▸ **Goal of the exercise**
Taking the line with "Click the keys icon beside login heading" as the first and the line with "This screenshot has height=630, width=697." as the last, set down the lines below exactly, pictures excluded.

▸ **Records to process**
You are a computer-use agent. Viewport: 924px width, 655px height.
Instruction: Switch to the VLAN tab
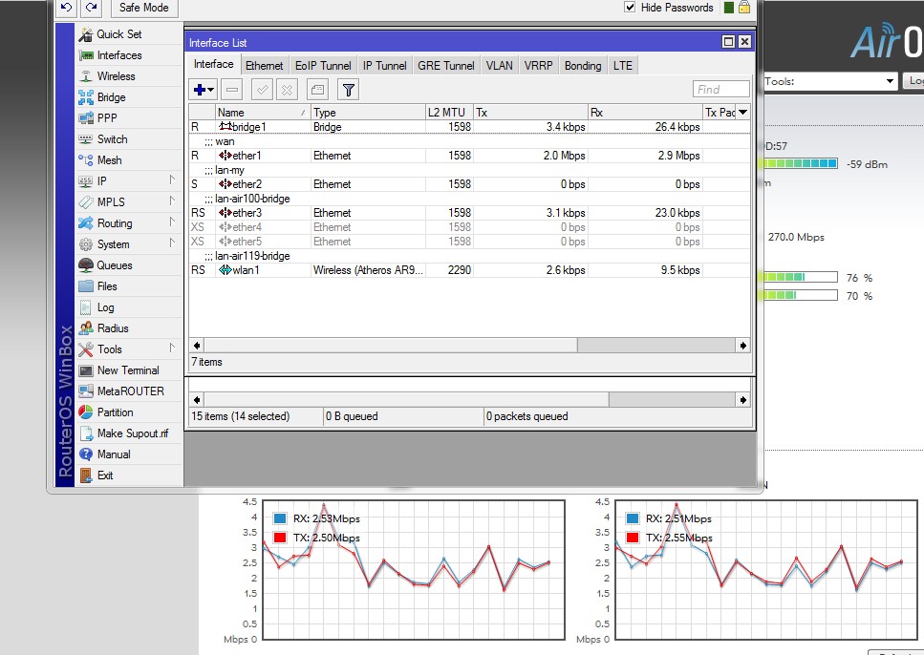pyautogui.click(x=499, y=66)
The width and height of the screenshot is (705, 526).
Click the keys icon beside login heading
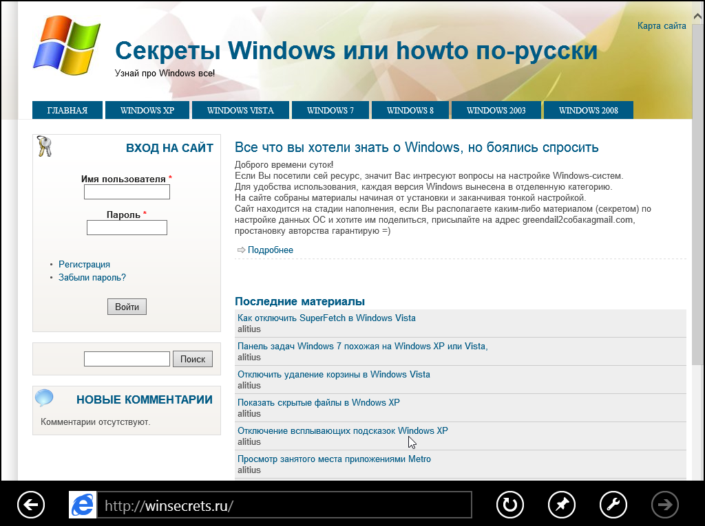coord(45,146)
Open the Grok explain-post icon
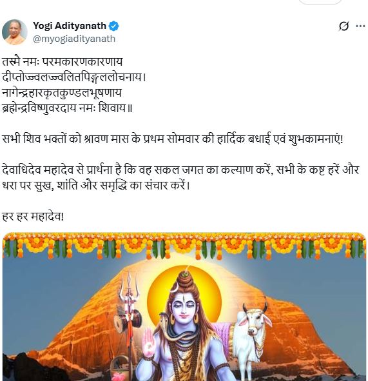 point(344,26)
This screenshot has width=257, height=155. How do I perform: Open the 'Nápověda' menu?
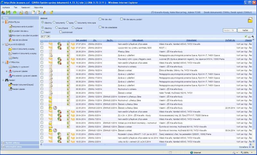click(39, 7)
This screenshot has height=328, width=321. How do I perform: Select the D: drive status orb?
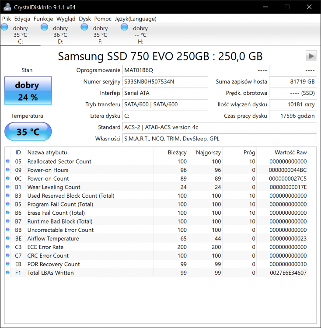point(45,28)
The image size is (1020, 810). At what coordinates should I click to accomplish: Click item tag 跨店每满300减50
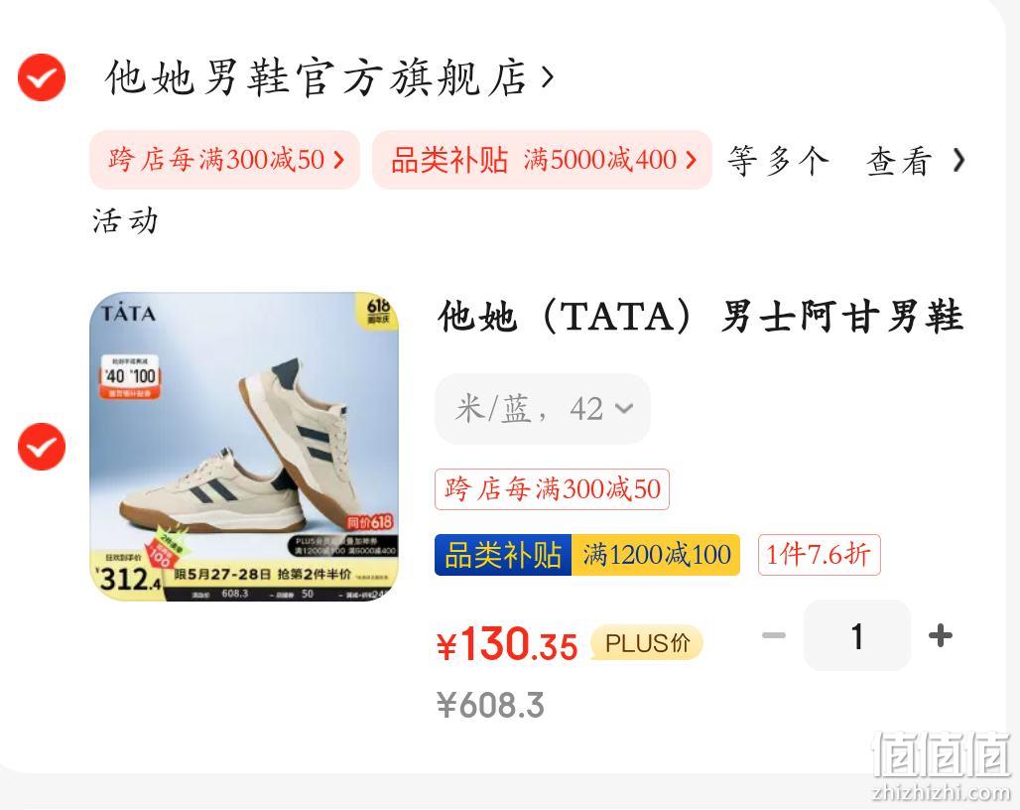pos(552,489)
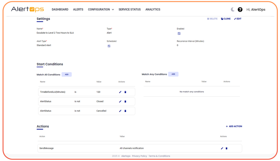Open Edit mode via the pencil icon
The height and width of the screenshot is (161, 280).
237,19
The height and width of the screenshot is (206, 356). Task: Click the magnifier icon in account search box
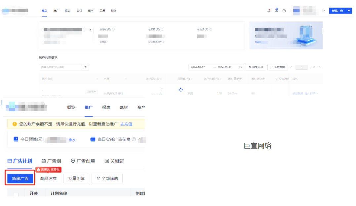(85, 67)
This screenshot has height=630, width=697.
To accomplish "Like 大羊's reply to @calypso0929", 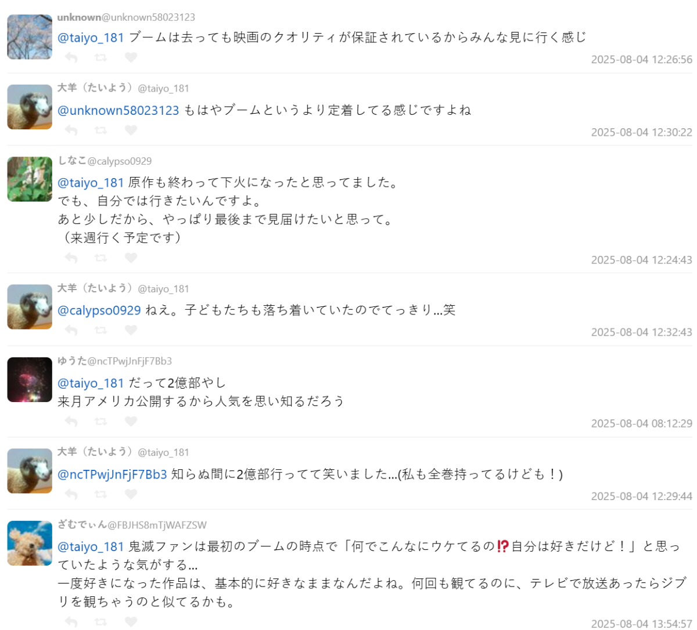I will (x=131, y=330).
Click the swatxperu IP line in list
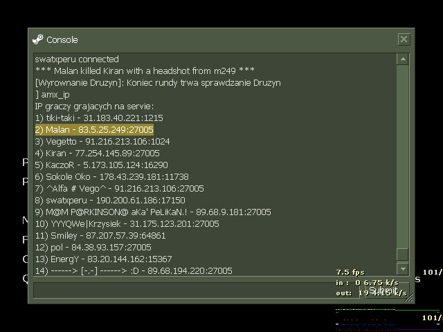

▸ **Task output**
Click the keys icon beside login heading
coord(45,146)
Open the Grok explain-post icon
 point(344,26)
This screenshot has width=257, height=155. How do I perform: Open the 'Nápověda' menu?
click(39, 7)
This screenshot has height=328, width=321. How do I perform: Select the D: drive status orb?
point(45,28)
The image size is (1020, 810). At what coordinates should I click to accomplish: Click item tag 跨店每满300减50
pos(552,489)
Open Edit mode via the pencil icon
The height and width of the screenshot is (161, 280).
237,19
The height and width of the screenshot is (206, 356). Task: Click the magnifier icon in account search box
(85, 67)
This screenshot has height=630, width=697.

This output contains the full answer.